烛火忽闪,永照公主出现在身旁。她单手撑着下巴倚在桌边,凤眸轻扫,看见‘千秋子’三个字,红唇轻扬,暗哑笑音撩人入耳,“公子,您已经五年未给千秋子回过信,怎么我白天提起对方,你便给他写信了?”
她凑到他身边,吐息灼热,红唇微微,“你关心我呀。”
自从上次关住她的牢笼破碎,蕴空没再困她,但也不正视她。
听见这句话,也只是冷冷回道,“你不是她。”
永照公主也不恼,把玩着胸前一缕长发,黑色发丝缠在艳红指尖上,勾勾绕绕,她低笑,“确实,我不是真正的永照公主,只是你的欲,但是……”

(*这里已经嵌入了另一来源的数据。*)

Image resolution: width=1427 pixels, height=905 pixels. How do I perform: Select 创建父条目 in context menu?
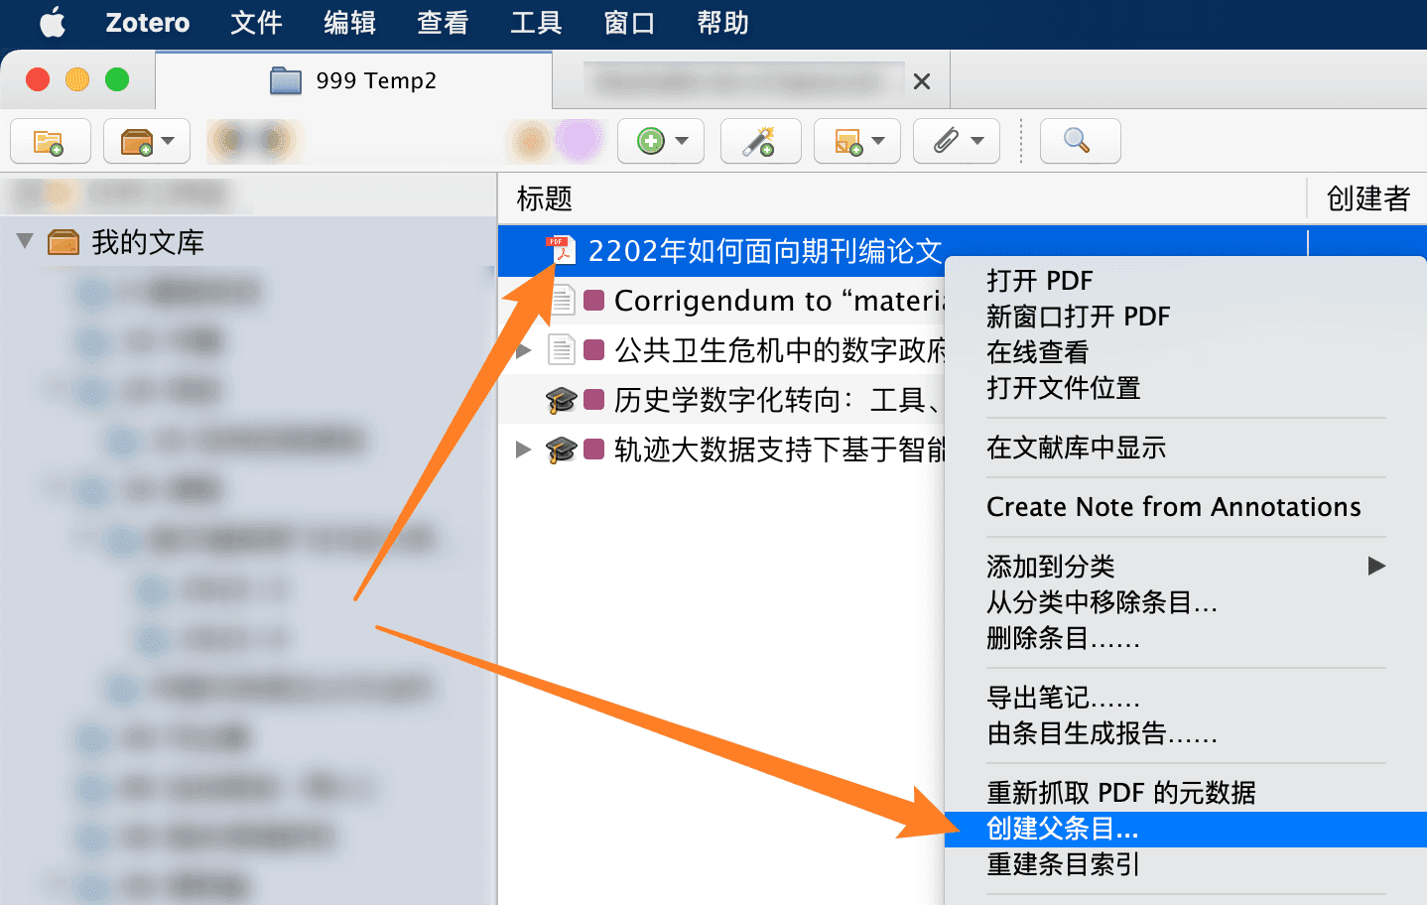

她顿了顿,看见他脖颈绷出的长厉青筋,媚笑愈深,“你又怎知,她与我不同?”
她坐在桌上,红裙缭绕,宛如昨夜。
她俯身低语,“昨晚你忘记了么,你握住她的脚腕时,她没有拒绝呢。”
烛火闪烁,蕴空黑眸骤暗,冷白指间竹笔陡然弯曲,在纸上留下大片墨痕。
白纸染污,永照公主扬起唇凑到他耳边,如同艳妖惑人,又仿佛恶鬼低语,“公子,你的心乱了。”